Offene Systeme für eine vernetzte Zukunft
Neben den genannten Runtimes gibt es noch eine Option für Anwender, die ihre eigene Steuerungslogik oder Spezial-Software auf der erweiterten Plattform nutzen möchten: die Open Systems Runtime. Diese ist eine Art offenes Betriebssystem-Fenster auf der Hardware – bereit für OEM-Partner, Systemintegratoren oder Leitsystemhersteller, die ihre eigene Runtime oder individuelle Applikationen direkt in das I/O-System integrieren wollen. Besonders spannend ist das im Kontext von OPAF (Open Process Automation Forum), wo Hardware von Software vollständig entkoppelt werden soll. Diverse Hersteller beziehungsweise Systemintegratoren setzen hier bereits eigene Laufzeitumgebungen direkt auf der erweiterten Plattform ein. Ein erster großer Field Trial findet derzeit in den USA statt. Die erweiterte I/O kann dementsprechend als Distributed Control Node (DCN) mit integrierten I/O agieren.
Im Alltag ermöglicht die erweiterte I/O-Lösung durch den Einsatz von Steuerungs-Runtimes, Platz, Kosten und aufwendige Zulassungen für den Ex-Bereich zu sparen. Gleichzeitig bietet es ein System, das nicht nur schaltet, sondern denkt – im Rahmen seiner Aufgaben, etwa in Skids, Pumpstationen, Dosieranlagen oder Package Units in explosionsgefährdeten Bereichen. Das System funktioniert nicht als geschlossene Blackbox, sondern als offene Plattform. Mit einem simplen Tausch der CPU-Baugruppe kann ein klassisches Remote-I/O-System zu einem Extended I/O werden, ohne Umbau oder Neuverkabelung.

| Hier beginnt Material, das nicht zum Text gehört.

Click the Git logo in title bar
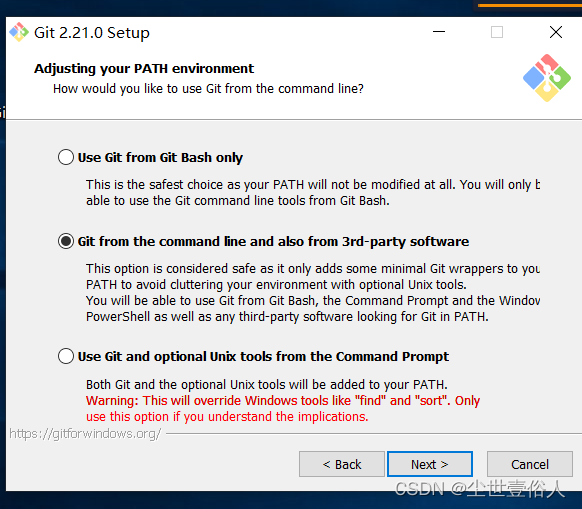The image size is (582, 509). tap(19, 32)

Die Datenpyramide steht Kopf
Traditionell wurde Automatisierung als Pyramide gedacht: unten die Sensoren, oben das Leitsystem, dazwischen viele Schichten. Doch diese Struktur bröckelt. Heute fließen Daten in viele Richtungen – zur Cloud, in das Asset-Management, zu KI-Anwendungen, zu mobilen Endgeräten. Die Pyramide steht quasi Kopf.

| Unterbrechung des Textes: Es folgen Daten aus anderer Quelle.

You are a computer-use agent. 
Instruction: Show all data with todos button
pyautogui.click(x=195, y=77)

IS1+ Extended I/O ist bereit für dieses neue Denken. Es sammelt Daten, verarbeitet sie lokal und verteilt sie – standardisiert, strukturiert und in Echtzeit. Und es tut dies ohne Herstellerbindung. Wer OPC UA spricht, ist willkommen. Wer MTP versteht, kann sofort loslegen. Die Plattform wird so zum Drehkreuz intelligenter Prozessdaten, das sich nahtlos in moderne Architekturen einfügt – und zwar mit der Möglichkeit zur Installation in Ex-Zone 1.